TAREAS DEL EJERCICIO:
**1.** Reescribe en forma de lista breve el párrafo del fragmento sobre militancia política que comienza con "Por mi parte, yo estaba". Conserva sus datos principales.
**2.** Enumera todas las personas a las que el fragmento sobre militancia política menciona por su nombre, apellido o apodo.
**3.** Prolonga el fragmento sobre militancia política a partir de su última oración.

Hacia finales de año, llegó Arturo Guevara de paso por México. Platicó que había habido una nueva visita de Heberto Castillo a Sinaloa, para tirar al Comité Estatal. Su argumento, ahora, era que habíamos participado en la reunión de Popo Park (por supuesto, hubo un militante mal escogido por los gordillistas, un veracruzano, que fue de soplón). Otra vez había fallado en su intento, sólo que en esta ocasión se fue encabronadísimo, llamando traidores a los compañeros y mostrándoles el dedo índice. Hubo algún revuelo en el Comité (en particular de Jaime Palacios, quien había sido excluído de las grillas con Gordillo) y decidieron hacer algunos cambios. Entre ellos, Guevara dejaba la dirección, y volvía el Nono Vega, quien siempre jaló con nosotros (meses más tarde, Mi René me comentó que también había tenido que ver en esos cambios la conducción errática de Guevara en las elecciones para rector de la UAS, que el Wally Meza perdió ante Jorge Medina Viedas).
Por mi parte, yo estaba cada vez más metido en el grupo que hacía Solidaridad y con el Consejo Sindical. De hecho, el fin de semana tras la llegada de Guevara habría una encerrona de dos días en las instalaciones de la Maestría en Docencia Económica (entonces en una casa al sur de la capital) para conformar un plan de acción, con vistas a la formación de una agrupación política.

MATERIAL RECOPILADO:
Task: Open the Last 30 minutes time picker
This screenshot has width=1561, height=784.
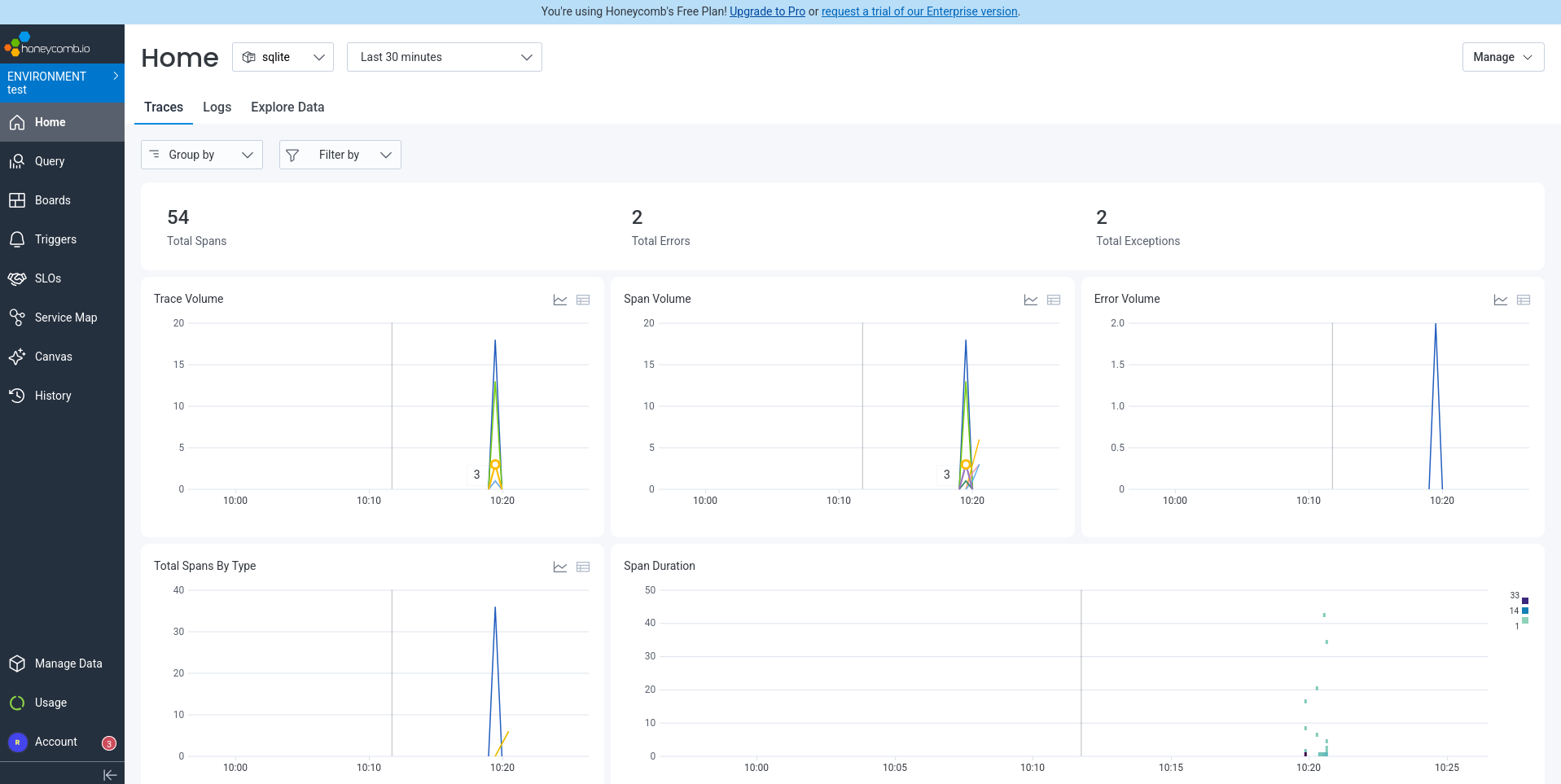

RESPUESTAS:
**1.**
- Participación creciente en el grupo que hacía Solidaridad y en el Consejo Sindical.
- El fin de semana tras la llegada de Guevara: encerrona de dos días.
- Lugar: instalaciones de la Maestría en Docencia Económica, entonces en una casa al sur de la capital.
- Objetivo: conformar un plan de acción con vistas a formar una agrupación política.

**2.**
- Arturo Guevara
- Heberto Castillo
- Gordillo
- Jaime Palacios
- Nono Vega
- Mi René
- Wally Meza
- Jorge Medina Viedas

**3.**
Ese fin de semana, Guevara y su mujer fueron a Acapulco, a visitar a un hermano de él, y Patricia se fue con ellos. Pasé esos dos días en amplias e interesantes discusiones para dar forma a la agrupación. Y una noche redacté mi renuncia al PMT, que le entregué a Guevara para que la llevara a Culiacán.
El texto era de cinco cuartillas, y no agotaré al lector con todo su contenido. Estaba dirigido a Víctor Arnoldo Vega Manjarrez, es decir al Nono. Iniciaba con un reconocimiento: “tuve la satisfacción de ser compañero cercano de trabajo político del grupo de militantes sinceros, honestos y revolucionarios, que conforma la dirección política del PMT en Sinaloa” y luego hablaba de los problemas del partido.
El primero era la inexistencia de debate interno, “una política deliberada de la dirección nacional” que se convierte en “imposición de las posiciones de la dirección frente a toda discrepancia” y “apunta –no casualmente- a la autoperpetuación en el poder de la dirección nacional”.
Escribía yo que, como consecuencia, “la unidad partidaria es forzada artificialmente”, que “el aglutinante real es la confianza en la dirigencia”, se privilegia la disciplina y se desperdician las experiencias valiosas de muchos militantes, cuya creatividad se ve paulatinamente atrofiada. Terminaba señalando que “se ha dado un proceso de sustitución del partido por la organización del partido, que ha degenerado en la sustitución de la organización por el CN” Ya no seguí, pero vendría la sustitución del CN por Heberto.
El segundo punto era “la ausencia de una línea política que lleve a un proyecto alternativo de sociedad.” Decía yo que nunca había quedado claro cómo y con quién había que luchar por las distintas demandas del partido, a cuáles se les daría prioridad y cómo se entrelazarían. El resultado: un partido ubicado en la coyuntura, que se plantea “más como opositor al gobierno que como portavoz de un proyecto alternativo de funcionamiento de la sociedad mexicana” y un trabajo del CN más dedicado a la opinión pública que a la organización de masas.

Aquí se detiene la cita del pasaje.